** Opening Data listing block **
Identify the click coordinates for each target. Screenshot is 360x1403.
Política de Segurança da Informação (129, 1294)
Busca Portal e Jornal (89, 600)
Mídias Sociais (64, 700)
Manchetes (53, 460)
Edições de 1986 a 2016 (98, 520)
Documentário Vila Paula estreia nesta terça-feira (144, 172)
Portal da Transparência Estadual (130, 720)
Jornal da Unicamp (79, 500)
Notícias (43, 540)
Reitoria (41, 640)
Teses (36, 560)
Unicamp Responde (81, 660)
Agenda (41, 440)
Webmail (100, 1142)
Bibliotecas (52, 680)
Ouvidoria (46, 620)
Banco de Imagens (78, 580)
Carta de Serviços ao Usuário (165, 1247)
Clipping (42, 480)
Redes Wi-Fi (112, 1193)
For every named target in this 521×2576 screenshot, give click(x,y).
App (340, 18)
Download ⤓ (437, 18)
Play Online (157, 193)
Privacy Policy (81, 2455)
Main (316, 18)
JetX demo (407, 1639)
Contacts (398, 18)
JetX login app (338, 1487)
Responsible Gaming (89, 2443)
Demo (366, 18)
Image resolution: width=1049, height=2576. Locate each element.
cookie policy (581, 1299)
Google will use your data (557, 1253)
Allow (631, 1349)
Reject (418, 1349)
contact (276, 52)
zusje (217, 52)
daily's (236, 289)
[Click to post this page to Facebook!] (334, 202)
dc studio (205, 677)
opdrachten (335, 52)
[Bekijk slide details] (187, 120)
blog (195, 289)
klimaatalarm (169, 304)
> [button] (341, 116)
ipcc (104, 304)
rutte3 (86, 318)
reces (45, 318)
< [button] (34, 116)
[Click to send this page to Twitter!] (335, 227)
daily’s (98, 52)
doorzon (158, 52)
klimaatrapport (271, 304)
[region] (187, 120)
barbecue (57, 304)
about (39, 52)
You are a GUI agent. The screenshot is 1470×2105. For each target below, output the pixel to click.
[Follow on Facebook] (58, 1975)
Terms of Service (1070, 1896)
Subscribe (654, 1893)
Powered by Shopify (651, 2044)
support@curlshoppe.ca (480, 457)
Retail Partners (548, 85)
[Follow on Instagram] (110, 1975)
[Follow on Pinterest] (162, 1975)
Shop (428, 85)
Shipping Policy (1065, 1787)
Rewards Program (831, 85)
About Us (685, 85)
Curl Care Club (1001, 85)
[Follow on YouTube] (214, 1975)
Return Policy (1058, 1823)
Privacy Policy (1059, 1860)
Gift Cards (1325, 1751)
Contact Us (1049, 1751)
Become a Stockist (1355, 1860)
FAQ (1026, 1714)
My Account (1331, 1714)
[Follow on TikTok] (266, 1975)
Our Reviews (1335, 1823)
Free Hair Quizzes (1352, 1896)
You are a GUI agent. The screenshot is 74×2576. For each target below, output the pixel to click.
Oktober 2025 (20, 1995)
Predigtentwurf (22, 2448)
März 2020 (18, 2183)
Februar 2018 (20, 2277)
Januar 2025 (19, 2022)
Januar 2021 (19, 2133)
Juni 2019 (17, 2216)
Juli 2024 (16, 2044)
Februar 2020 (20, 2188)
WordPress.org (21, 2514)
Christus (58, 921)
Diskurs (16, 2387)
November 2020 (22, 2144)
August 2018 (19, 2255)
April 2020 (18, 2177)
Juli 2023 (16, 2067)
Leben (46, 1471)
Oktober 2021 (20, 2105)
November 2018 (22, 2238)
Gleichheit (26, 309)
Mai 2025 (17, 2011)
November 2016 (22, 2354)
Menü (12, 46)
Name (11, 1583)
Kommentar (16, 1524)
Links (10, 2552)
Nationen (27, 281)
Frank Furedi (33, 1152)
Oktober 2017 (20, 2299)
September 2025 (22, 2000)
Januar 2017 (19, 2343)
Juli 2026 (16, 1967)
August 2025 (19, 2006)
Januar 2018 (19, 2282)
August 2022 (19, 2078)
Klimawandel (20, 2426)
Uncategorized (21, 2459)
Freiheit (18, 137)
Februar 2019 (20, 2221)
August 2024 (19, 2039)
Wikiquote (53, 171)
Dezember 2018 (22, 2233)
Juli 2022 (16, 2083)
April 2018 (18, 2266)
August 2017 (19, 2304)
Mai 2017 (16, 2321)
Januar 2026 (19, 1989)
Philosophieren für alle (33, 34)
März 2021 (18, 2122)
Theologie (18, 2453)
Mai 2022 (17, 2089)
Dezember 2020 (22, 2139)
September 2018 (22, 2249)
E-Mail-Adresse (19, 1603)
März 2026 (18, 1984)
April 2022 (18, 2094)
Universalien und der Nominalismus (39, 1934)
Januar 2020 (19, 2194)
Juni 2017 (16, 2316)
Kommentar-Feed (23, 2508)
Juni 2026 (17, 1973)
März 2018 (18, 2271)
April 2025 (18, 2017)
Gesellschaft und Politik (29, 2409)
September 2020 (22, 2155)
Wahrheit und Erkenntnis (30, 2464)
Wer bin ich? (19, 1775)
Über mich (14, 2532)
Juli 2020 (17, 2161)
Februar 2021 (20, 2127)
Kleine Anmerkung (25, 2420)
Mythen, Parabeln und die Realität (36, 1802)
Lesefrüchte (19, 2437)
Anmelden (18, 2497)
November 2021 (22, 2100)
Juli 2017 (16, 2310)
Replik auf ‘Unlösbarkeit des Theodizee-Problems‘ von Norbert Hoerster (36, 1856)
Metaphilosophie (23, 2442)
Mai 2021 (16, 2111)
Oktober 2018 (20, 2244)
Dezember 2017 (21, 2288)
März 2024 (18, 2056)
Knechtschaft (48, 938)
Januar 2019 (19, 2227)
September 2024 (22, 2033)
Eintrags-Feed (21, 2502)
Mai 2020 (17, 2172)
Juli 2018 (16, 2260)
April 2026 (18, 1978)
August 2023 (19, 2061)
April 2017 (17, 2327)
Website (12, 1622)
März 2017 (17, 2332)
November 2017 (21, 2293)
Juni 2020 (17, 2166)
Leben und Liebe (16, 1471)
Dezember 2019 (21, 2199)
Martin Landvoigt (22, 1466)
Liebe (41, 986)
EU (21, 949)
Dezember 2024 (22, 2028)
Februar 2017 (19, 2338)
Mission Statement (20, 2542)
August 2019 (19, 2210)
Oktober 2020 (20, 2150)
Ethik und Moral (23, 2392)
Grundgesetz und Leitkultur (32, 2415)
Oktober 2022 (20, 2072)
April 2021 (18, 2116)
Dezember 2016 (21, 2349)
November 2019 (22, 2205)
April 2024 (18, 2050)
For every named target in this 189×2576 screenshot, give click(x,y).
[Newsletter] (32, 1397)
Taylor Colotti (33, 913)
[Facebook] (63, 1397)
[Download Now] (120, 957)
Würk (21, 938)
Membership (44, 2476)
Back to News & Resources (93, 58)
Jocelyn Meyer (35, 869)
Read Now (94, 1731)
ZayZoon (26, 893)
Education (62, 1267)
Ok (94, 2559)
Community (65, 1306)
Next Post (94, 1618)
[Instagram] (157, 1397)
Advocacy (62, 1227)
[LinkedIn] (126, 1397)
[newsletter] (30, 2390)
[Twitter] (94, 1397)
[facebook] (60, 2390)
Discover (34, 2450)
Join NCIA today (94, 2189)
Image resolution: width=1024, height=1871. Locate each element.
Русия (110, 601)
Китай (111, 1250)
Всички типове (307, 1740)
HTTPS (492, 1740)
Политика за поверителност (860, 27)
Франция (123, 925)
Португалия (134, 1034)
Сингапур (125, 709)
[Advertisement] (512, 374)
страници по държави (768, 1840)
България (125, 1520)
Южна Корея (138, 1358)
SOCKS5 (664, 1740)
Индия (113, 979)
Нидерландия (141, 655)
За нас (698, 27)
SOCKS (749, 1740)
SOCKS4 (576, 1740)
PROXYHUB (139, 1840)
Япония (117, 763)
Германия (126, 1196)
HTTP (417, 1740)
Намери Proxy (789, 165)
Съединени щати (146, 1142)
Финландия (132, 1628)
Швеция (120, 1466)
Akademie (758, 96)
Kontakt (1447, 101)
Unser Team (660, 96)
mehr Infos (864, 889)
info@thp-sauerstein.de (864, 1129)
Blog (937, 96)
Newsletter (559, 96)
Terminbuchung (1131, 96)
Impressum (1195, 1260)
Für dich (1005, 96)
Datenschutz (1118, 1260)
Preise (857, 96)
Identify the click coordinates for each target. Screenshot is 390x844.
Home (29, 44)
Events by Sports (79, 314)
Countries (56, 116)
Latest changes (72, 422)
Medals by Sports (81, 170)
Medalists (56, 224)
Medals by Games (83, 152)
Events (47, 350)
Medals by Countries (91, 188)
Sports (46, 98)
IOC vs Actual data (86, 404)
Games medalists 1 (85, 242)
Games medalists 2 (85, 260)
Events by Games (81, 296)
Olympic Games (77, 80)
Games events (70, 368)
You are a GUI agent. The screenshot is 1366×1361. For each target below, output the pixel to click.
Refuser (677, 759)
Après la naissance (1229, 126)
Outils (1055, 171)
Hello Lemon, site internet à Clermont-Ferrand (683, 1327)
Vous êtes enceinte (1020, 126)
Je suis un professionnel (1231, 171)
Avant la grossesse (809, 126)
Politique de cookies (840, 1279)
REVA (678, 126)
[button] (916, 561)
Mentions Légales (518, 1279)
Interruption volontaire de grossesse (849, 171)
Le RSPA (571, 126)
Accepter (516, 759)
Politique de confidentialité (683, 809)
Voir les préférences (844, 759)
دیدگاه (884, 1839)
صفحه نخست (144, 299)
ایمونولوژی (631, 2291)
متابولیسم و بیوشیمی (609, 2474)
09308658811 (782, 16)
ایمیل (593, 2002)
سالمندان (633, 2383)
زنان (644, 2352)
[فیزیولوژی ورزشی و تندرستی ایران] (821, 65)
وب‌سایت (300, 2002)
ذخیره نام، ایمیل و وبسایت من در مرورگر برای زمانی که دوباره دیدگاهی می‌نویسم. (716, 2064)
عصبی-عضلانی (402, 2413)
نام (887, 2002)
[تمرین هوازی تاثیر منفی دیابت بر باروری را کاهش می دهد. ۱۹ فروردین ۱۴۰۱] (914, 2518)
** Closing Data listing block **
- **What to work on**
Reproduce the entries exactly, starting at their first line and stopping after the line with "Terms of Service (1070, 1896)".

- **Answer to this exercise**
Identify the click coordinates for each target. Screenshot is 360x1403.
Política de Segurança da Informação (129, 1294)
Busca Portal e Jornal (89, 600)
Mídias Sociais (64, 700)
Manchetes (53, 460)
Edições de 1986 a 2016 (98, 520)
Documentário Vila Paula estreia nesta terça-feira (144, 172)
Portal da Transparência Estadual (130, 720)
Jornal da Unicamp (79, 500)
Notícias (43, 540)
Reitoria (41, 640)
Teses (36, 560)
Unicamp Responde (81, 660)
Agenda (41, 440)
Webmail (100, 1142)
Bibliotecas (52, 680)
Ouvidoria (46, 620)
Banco de Imagens (78, 580)
Carta de Serviços ao Usuário (165, 1247)
Clipping (42, 480)
Redes Wi-Fi (112, 1193)
For every named target in this 521×2576 screenshot, give click(x,y).
App (340, 18)
Download ⤓ (437, 18)
Play Online (157, 193)
Privacy Policy (81, 2455)
Main (316, 18)
JetX demo (407, 1639)
Contacts (398, 18)
JetX login app (338, 1487)
Responsible Gaming (89, 2443)
Demo (366, 18)
Image resolution: width=1049, height=2576. Locate each element.
cookie policy (581, 1299)
Google will use your data (557, 1253)
Allow (631, 1349)
Reject (418, 1349)
contact (276, 52)
zusje (217, 52)
daily's (236, 289)
[Click to post this page to Facebook!] (334, 202)
dc studio (205, 677)
opdrachten (335, 52)
[Bekijk slide details] (187, 120)
blog (195, 289)
klimaatalarm (169, 304)
> [button] (341, 116)
ipcc (104, 304)
rutte3 (86, 318)
reces (45, 318)
< [button] (34, 116)
[Click to send this page to Twitter!] (335, 227)
daily’s (98, 52)
doorzon (158, 52)
klimaatrapport (271, 304)
[region] (187, 120)
barbecue (57, 304)
about (39, 52)
You are a GUI agent. The screenshot is 1470×2105. For each target below, output the pixel to click.
[Follow on Facebook] (58, 1975)
Terms of Service (1070, 1896)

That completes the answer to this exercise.